Like I said, I know what it feels like to believe my voice doesn’t matter — to feel pointless and small and ready to quit. To feel powerless.
But I don’t quit when I start feeling small and weak and ineffective because I have enough willpower and confidence, and I have enough love of self and craft to overcome the doubt. I have age and wisdom on my side, brought about by teachers and loved ones who believed in me.
But our students seemingly have none of these.
Our job as educators is to empower. By not having students write — or by requiring they do and then not grading their work — we teachers are failing our students.
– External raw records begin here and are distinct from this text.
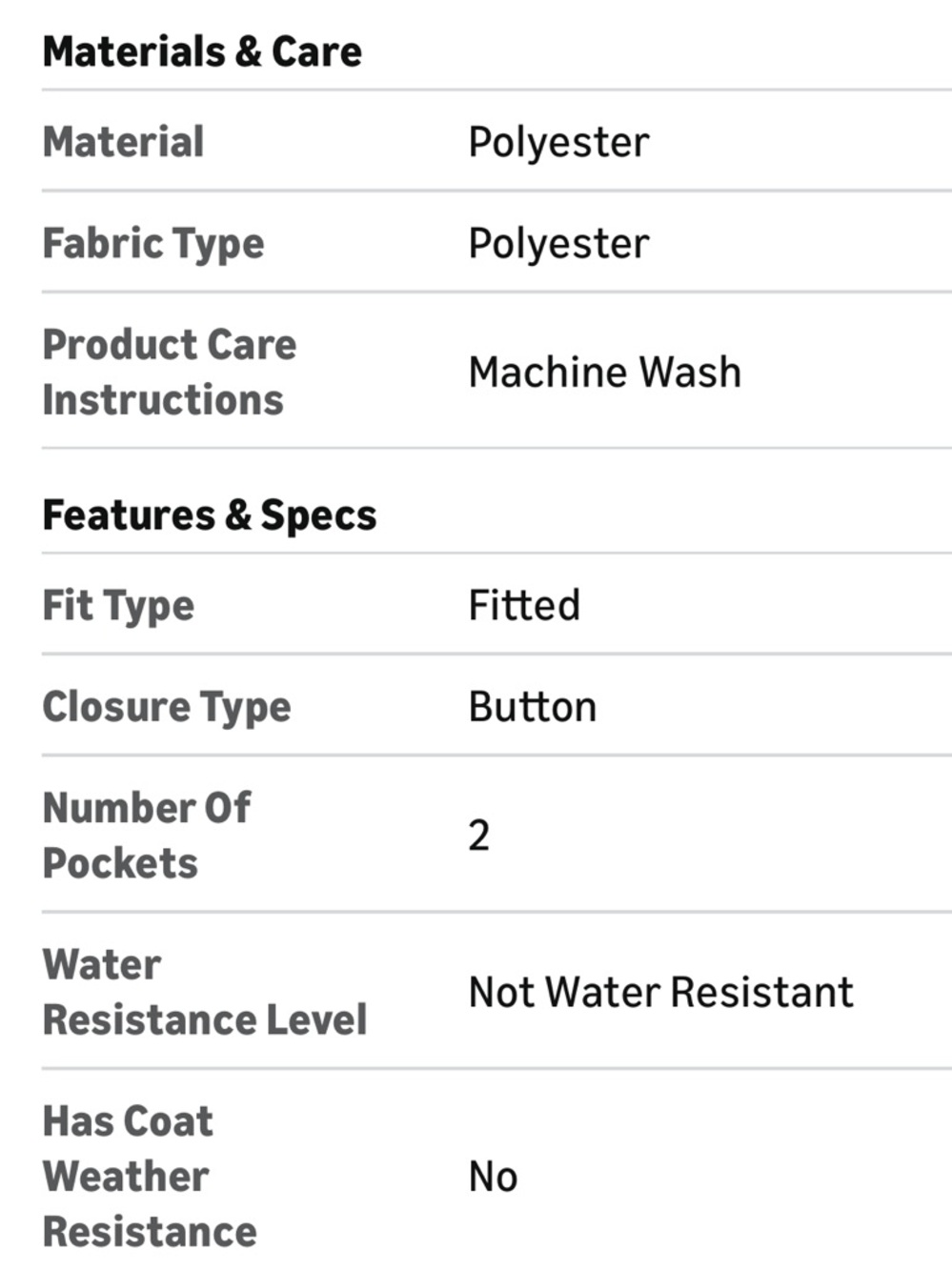952x1270 pixels.
Task: Select the No value for weather resistance
Action: (493, 1177)
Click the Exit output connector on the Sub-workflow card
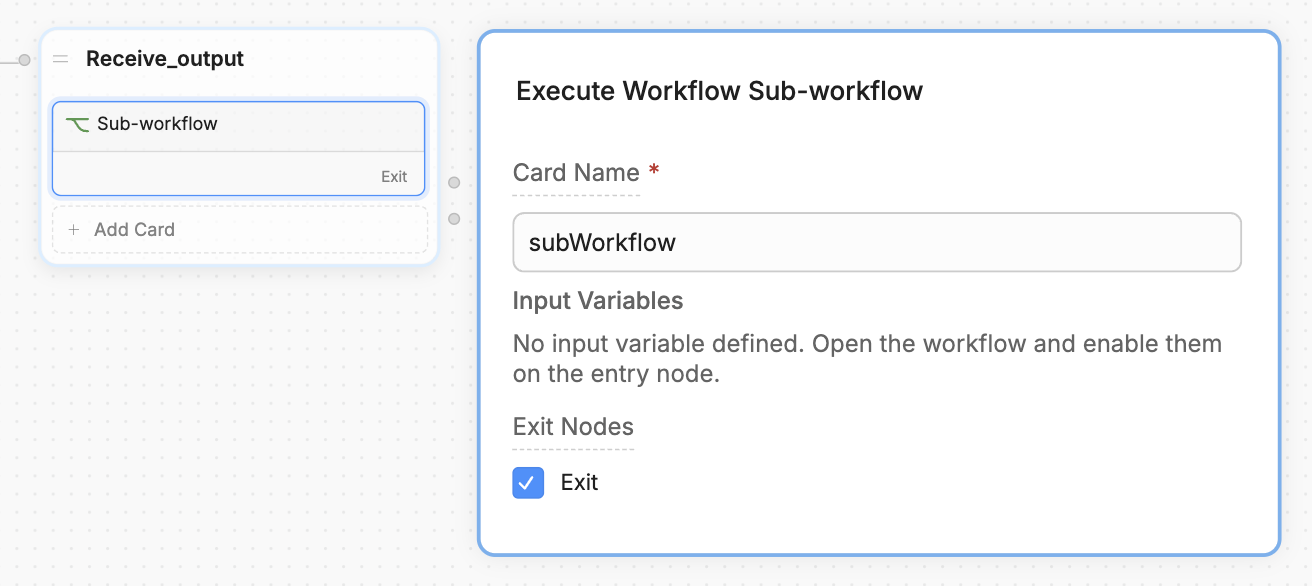This screenshot has height=586, width=1312. coord(393,175)
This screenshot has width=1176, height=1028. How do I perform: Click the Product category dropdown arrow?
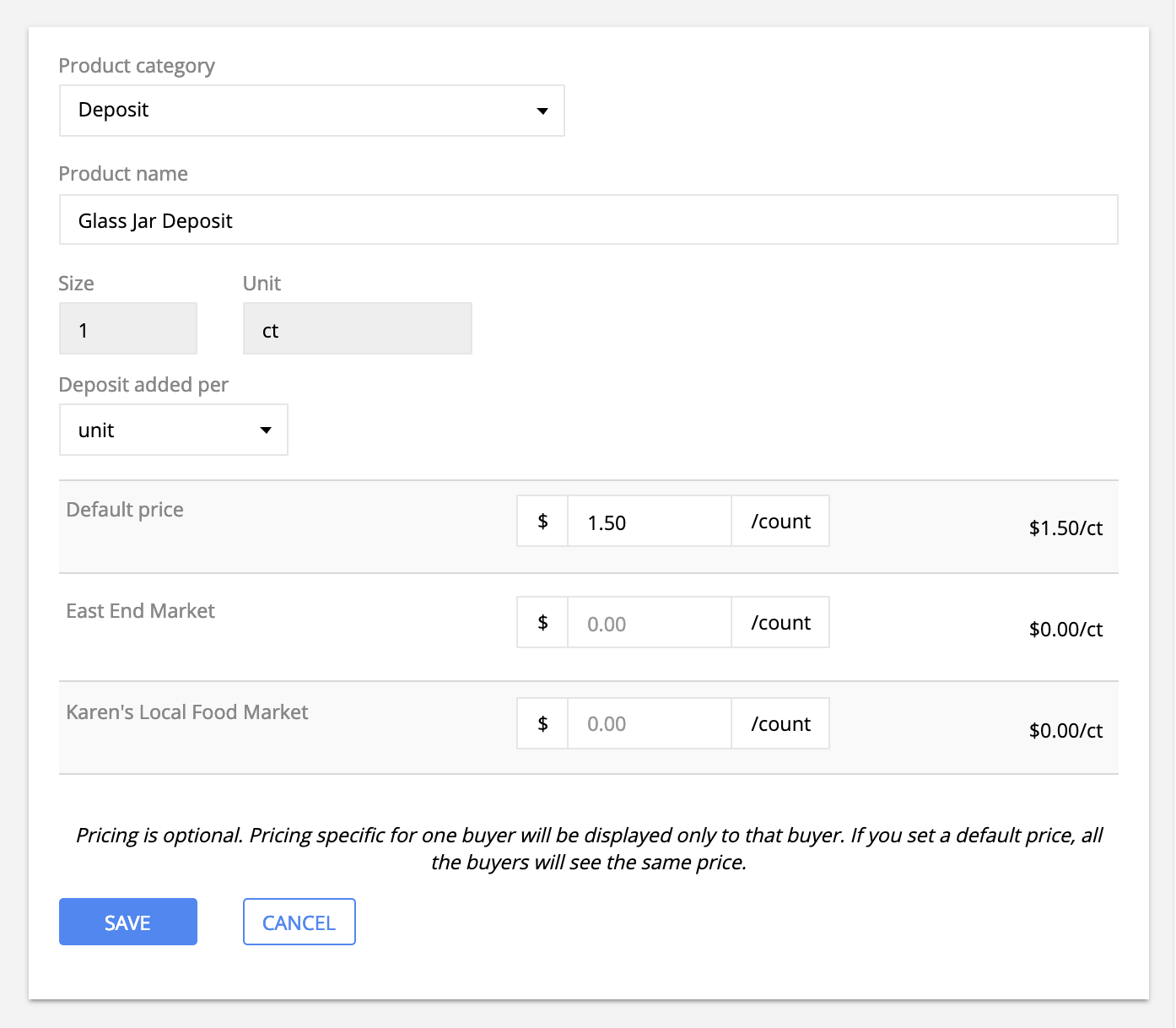[x=542, y=111]
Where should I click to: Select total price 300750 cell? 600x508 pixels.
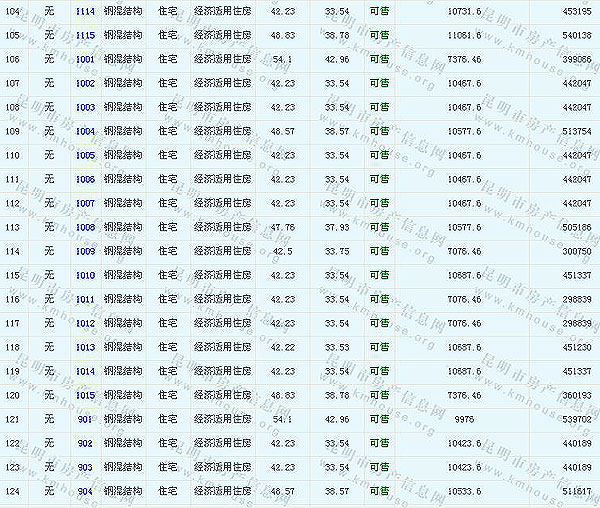tap(576, 251)
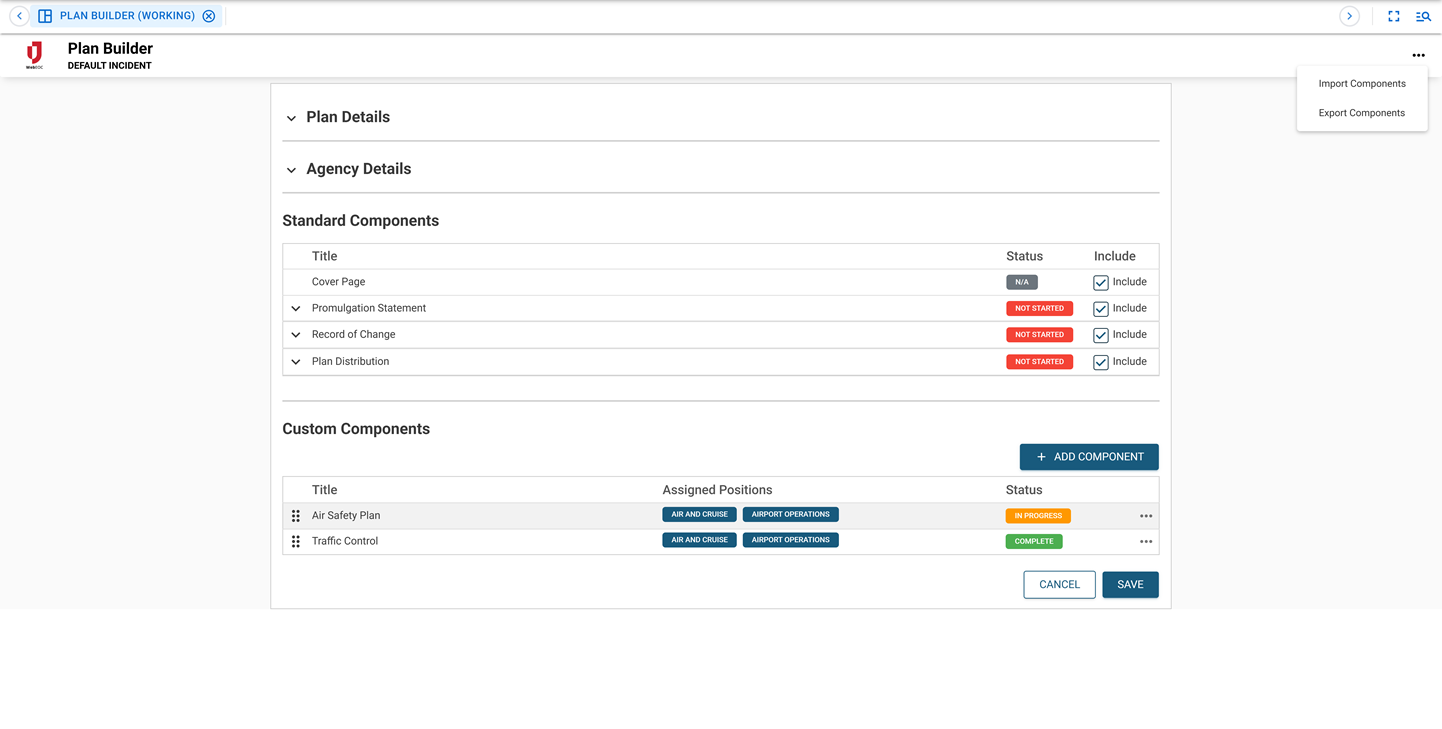Click the back arrow beside the tab

pos(19,16)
If the essays aren’t being evaluated and validated – if they are not receiving written commentary, if the students themselves are not getting the time and attention and INSTRUCTION they so deserve (and so many are NOT), then what exactly are we teachers teaching them?
We are teaching our students that they are not worthy of confidence and self-respect and a future. And the saddest part about this situation to me is that our students are okay with that. Because it is easier.
Writing papers is hard work. Grading papers is hard work. Taking a student from point A to point Z in a semester is hard work. But guess what? Education and educating SHOULD both be hard work. It’s a job. So we need to do the hard thing to the best of our abilities. All of us. Teachers and students alike.
This year, due to unique and unavoidable circumstances, I face a teaching schedule unlike any I’ve ever held before. I am teaching two separate courses (nothing new there), with two high stakes exams tied to each course at semester end (that’s the big stressor, here).
I am a bit overwhelmed, to say the least. It would be really easy for me to say that there is just way too much grading involved and way too many students to accommodate. That this is only a temporary schedule, so I’m simply going to coast my way through it all. I’m just going to give it a lick and a promise, keep the parents off my back, keep the kids happy with completion grades, and chalk it all up to doing the best I can under the circumstances.
But I would be doing myself and my students a disservice. And I’m not ok with that.
Because while these kids would be happy with their easy As — and all the accolades and scholarships and privileges that come along with them — that sort of teaching philosophy also gives them little to no true skill sets, no true self-respect, and no true future. And I refuse to do that. To them or to me.
I have an incredibly tough year ahead of me. And so do my students. Because they will write. And I will grade that writing. That’s my job as an educator: I am a voice midwife. I coax, cajole, demand, deliver. They are birthing their voices, their identities. It’s not easy. But nothing worthwhile ever is. And they and their voices are worthwhile.
So pardon me while I pick myself up by my ballpoints and crank out some commentary on the pile of newborn essays just screaming for some attention.